Wenn der Titelsong natürlich der Dreh- und Angelpunkt des Albums ist, kann man bei jedem neuen Hören einen anderen Song zu seinem Favoriten erklären. Mir persönlich hat es vor allem die traumwandlerisch schöne Banjo-Ballade “Scarlet Town” angetan, das wie eine verlassene Westernstadt wirkt, die im Aufstauben der Erinnerung noch einmal zum Leben erblüht als Stadt der sieben Weltwunder, der das Ende naht, als Ort von Gut und Böse. Das ist eine Inventur mit im Vorüberziehen präzise skizzierten Figuren, mit Liebe und Schmerz und Drogen, um den zu bekämpfen – eine noch anfassenderer Abgesang als im Titanic-Szenario, weil er einem so nahe kommt wie ein persönliches Erlebnis. Grandios und traurig.
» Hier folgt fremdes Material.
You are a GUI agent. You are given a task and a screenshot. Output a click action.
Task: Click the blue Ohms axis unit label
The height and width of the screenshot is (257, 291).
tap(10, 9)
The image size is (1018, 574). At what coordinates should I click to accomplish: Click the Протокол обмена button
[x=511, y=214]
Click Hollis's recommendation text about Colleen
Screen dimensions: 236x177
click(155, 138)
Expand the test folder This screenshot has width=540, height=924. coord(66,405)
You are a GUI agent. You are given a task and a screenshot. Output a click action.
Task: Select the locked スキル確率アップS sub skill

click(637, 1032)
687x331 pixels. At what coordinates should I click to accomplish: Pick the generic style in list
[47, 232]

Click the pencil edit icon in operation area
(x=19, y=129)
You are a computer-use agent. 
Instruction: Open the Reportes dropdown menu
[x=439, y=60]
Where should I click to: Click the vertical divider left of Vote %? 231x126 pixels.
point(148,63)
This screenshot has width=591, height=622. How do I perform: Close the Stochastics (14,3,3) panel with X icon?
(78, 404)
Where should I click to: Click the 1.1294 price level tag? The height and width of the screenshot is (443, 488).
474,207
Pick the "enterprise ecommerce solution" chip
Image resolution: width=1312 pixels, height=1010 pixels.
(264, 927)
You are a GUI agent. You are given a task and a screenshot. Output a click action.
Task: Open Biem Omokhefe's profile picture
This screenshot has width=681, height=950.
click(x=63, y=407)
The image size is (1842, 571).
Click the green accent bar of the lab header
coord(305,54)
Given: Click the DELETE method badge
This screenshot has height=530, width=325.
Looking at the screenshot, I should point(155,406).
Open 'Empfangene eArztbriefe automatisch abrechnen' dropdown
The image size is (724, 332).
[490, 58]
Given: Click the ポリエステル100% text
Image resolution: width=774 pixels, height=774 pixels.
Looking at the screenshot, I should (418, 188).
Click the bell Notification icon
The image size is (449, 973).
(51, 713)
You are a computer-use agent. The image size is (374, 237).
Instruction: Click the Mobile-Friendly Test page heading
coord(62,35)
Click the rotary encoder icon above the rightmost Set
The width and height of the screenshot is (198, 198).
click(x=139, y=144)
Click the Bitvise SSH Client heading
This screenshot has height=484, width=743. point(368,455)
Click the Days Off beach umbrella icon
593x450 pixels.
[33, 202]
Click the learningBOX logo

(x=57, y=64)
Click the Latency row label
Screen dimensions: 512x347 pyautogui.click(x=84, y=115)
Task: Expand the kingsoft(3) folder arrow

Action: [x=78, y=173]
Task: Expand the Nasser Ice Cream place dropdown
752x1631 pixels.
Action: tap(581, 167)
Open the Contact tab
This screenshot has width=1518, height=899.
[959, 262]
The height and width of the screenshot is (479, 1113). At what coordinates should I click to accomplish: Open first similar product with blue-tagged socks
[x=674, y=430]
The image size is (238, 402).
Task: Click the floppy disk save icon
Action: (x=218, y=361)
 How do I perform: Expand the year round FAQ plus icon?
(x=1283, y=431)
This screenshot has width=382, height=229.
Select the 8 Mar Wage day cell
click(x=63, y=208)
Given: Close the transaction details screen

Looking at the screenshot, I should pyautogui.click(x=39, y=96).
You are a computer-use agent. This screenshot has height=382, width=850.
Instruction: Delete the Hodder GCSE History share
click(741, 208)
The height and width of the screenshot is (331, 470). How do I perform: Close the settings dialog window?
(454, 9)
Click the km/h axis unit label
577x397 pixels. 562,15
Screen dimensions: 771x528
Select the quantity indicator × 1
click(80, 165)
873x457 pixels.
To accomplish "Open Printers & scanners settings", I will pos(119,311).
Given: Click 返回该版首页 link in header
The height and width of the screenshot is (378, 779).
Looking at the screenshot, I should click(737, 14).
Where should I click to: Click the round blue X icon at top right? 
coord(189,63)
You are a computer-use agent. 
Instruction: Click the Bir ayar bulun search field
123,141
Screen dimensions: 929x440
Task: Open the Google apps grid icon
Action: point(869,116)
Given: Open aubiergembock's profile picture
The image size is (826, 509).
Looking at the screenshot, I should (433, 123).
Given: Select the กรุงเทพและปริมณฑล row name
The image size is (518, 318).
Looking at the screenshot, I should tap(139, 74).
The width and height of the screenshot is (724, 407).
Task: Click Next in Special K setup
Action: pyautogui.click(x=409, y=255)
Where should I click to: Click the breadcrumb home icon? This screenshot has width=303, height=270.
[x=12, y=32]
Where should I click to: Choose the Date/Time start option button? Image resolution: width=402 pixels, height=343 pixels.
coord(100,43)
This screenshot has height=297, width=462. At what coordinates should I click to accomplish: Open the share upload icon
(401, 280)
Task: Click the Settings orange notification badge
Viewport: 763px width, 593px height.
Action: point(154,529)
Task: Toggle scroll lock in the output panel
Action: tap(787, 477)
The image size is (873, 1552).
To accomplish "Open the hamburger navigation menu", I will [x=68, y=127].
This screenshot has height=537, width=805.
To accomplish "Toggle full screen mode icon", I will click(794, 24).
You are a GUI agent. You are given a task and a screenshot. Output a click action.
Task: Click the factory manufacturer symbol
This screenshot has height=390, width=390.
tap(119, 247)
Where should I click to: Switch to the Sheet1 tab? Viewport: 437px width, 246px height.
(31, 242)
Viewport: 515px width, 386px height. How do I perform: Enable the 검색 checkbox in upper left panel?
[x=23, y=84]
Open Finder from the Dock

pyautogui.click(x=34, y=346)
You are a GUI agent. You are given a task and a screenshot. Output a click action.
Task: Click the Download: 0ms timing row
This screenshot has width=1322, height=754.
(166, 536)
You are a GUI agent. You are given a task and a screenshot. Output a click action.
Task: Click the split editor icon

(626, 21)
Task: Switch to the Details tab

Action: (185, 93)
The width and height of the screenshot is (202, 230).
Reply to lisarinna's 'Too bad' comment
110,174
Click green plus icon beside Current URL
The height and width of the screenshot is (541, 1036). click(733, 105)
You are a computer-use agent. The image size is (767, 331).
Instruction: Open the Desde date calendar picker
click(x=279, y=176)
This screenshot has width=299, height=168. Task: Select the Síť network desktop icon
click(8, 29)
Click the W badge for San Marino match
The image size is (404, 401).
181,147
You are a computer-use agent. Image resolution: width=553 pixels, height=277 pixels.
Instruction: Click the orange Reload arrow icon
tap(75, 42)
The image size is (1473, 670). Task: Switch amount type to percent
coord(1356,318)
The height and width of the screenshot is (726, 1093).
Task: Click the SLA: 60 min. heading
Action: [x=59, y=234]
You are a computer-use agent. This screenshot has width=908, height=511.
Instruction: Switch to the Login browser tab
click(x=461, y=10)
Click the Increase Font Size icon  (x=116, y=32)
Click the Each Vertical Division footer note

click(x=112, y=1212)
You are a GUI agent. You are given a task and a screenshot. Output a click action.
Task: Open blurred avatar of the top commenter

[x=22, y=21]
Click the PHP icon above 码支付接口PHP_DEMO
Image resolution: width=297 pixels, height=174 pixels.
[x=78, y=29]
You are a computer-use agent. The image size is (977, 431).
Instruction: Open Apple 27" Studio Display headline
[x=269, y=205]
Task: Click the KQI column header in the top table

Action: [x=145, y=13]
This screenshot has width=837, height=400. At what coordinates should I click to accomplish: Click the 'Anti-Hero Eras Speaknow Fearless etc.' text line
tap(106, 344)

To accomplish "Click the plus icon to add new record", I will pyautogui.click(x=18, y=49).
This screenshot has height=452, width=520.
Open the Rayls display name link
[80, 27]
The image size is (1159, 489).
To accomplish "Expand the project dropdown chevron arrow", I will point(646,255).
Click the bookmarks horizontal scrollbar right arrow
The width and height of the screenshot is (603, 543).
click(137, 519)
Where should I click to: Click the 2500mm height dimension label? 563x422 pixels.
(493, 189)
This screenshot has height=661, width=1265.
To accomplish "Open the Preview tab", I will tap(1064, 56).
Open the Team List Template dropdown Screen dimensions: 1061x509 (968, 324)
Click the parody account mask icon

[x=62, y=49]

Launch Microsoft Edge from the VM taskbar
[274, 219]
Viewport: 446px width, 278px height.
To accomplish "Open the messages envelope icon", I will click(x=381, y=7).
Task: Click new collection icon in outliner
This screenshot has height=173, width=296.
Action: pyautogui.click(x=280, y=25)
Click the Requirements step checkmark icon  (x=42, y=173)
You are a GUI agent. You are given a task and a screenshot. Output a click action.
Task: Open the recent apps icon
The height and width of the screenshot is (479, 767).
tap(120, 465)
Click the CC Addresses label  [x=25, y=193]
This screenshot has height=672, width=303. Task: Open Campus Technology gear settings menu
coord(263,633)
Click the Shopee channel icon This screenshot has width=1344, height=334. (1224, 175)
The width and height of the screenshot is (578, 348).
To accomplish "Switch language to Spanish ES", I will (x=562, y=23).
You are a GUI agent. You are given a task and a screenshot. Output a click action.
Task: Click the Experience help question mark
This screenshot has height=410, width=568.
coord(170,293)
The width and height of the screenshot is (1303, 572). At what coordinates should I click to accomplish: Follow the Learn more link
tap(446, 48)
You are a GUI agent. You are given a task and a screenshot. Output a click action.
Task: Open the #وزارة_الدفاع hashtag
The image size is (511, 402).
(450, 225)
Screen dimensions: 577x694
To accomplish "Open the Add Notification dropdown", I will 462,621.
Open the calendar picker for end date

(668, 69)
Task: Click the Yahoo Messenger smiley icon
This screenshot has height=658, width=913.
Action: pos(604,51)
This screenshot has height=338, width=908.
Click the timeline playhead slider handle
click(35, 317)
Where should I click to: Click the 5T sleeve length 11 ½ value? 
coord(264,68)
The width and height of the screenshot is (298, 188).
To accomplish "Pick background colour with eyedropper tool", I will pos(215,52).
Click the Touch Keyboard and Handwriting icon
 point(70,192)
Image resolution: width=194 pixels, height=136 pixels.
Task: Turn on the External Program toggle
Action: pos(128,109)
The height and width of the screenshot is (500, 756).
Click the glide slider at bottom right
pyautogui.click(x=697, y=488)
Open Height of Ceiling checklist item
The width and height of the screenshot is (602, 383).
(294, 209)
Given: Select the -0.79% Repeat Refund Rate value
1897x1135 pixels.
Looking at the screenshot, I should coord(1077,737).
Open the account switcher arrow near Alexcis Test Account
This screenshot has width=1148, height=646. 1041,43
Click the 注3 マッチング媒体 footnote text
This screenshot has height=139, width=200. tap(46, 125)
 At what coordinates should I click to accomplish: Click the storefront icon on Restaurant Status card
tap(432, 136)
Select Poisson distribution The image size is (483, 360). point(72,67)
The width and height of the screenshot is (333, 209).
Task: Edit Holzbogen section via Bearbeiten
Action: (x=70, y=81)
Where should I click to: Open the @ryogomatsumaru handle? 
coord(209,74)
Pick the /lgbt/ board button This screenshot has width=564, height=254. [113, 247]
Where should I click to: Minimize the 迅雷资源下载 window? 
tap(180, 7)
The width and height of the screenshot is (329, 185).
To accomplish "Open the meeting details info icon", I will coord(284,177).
Und mein Herz hängt schon aus alter Verbundenheit zum britischen “Working Class Hero” auch am den großen Zyklus abschließenden “Roll On John“, eine späte, umso aufrichtigere Würdigung John Lennons, in der Dylan sogar die Eröffnungszeile von “A Day In The Life” zitiert. Auch eine Art Versöhnung mit dem Liverpooler, der in seinem Song “God” mit der depressiven Botschaft “I don’t believe in Zimmerman – I don’t believe in Beatles” die Größe und Bedeutung des eigenen und des Amerikaners Schaffens in (Selbst-)Zweifel zog. Genau diese Unantastbarkeit und Einzigartigkeit ist aber in diesem biblischen Werk Dylans angelegt, das Mahnmal und Denkmal zugleich ist.

Leider steht mal wieder kein frei verfügbares Videomaterial zur Verfügung, dnarum müsse zwei filmische Dokumente aus der Vergangenheit herhalten, die würdig sind, auf den Genius von Bob Dylan als Geschichtenerzähler zu verweisen.

“Tempest” dokumentiert und manifestiert somit nachdrücklich den Status von Bob Dylan als “Heiliger Vater” des Songwritings. Gebt dem Mann endlich den verdienten Literatur-Nobelpreis!